Cruciales son los caminos del amor para Ibn Arabí: los que pasan a través de los nombres de la Naturaleza para llegar a los nombres de Dios. Cada elemento de la Naturaleza es un símbolo de un nombre de Dios. El enamorado percibe en su amada el misterio del mar, o el psíquico y denso fulgor de la luna en su belleza, la estrella. Sus gestos los ve como la brisa que mueve las hojas del árbol, y su sonrisa es el amanecer. Y canta su risa como un arpa que mueven los dedos del viento. Se asemeja su voz al rumor del riachuelo en la manaña.
¿Y qué ama aquí el amante? Ama la naturaleza cuyas imágenes él puede nombrar, y ve más claras y puras aún en su amada. ¡Y los ama en ella, que es un alma hermana!, ¡otro misterio, y más grande aún!. Y pronto aprenderá que estos símbolos naturales invocan los nombres de Dios, y aprenderá a amar en su amada, en sus hermanos, o en el espejo de la naturaleza la paz, la bondad, la medida, el poder, la serenidad… todos los nombres de Dios, que son nombres del ser de la amada.
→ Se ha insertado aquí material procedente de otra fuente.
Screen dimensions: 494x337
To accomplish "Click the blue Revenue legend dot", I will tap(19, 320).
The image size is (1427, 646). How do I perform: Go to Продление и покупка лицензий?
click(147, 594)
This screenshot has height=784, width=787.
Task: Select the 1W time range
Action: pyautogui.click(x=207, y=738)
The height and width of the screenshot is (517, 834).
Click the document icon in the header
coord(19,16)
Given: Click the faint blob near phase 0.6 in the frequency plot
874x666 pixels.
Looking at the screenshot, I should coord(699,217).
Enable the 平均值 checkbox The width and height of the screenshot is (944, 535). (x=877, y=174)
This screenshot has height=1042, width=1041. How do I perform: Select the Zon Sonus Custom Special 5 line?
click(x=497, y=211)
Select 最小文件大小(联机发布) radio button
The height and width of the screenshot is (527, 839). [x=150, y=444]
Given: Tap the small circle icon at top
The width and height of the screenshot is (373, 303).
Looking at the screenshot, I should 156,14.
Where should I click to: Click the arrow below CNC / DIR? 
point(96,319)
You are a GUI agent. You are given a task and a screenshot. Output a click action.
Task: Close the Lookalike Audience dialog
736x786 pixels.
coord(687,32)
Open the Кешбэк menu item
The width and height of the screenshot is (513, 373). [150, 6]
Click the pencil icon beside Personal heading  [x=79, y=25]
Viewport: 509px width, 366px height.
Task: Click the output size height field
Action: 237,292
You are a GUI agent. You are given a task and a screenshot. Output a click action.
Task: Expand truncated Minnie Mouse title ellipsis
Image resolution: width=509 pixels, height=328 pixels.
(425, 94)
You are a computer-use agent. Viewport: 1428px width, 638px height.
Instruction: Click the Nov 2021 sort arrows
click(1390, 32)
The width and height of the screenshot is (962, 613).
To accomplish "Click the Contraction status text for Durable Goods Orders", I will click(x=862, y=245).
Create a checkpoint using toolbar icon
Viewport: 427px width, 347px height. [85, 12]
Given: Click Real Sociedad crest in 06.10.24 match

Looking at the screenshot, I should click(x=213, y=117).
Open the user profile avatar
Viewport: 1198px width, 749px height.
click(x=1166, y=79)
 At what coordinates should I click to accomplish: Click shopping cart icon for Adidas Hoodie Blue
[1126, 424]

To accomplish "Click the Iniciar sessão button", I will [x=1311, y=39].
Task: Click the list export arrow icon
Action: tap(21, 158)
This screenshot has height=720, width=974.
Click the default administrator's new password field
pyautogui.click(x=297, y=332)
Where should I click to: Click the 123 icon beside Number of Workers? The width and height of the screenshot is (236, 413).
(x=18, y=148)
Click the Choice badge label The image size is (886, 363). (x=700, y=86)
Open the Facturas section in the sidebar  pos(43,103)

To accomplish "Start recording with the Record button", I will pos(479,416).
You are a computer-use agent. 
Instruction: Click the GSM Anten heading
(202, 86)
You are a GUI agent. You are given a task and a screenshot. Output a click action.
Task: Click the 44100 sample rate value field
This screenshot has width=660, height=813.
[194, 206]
Y como “un solo ser no puede amar en verdad más que un solo y único principio”, todas estas veredas que conducen al dios del amor, se convierten en un solo camino. El de la estela que el amante deja a su paso, como se funde su esperanza con la luz que proyecta su estrella, su nombre de Dios. Puede llamar con todos los nombres a Dios, todos viven en él y, sin embargo, sólo en uno de ellos puede entrar en su seno. Tal es el destino del hombre, las sendas le aguardan.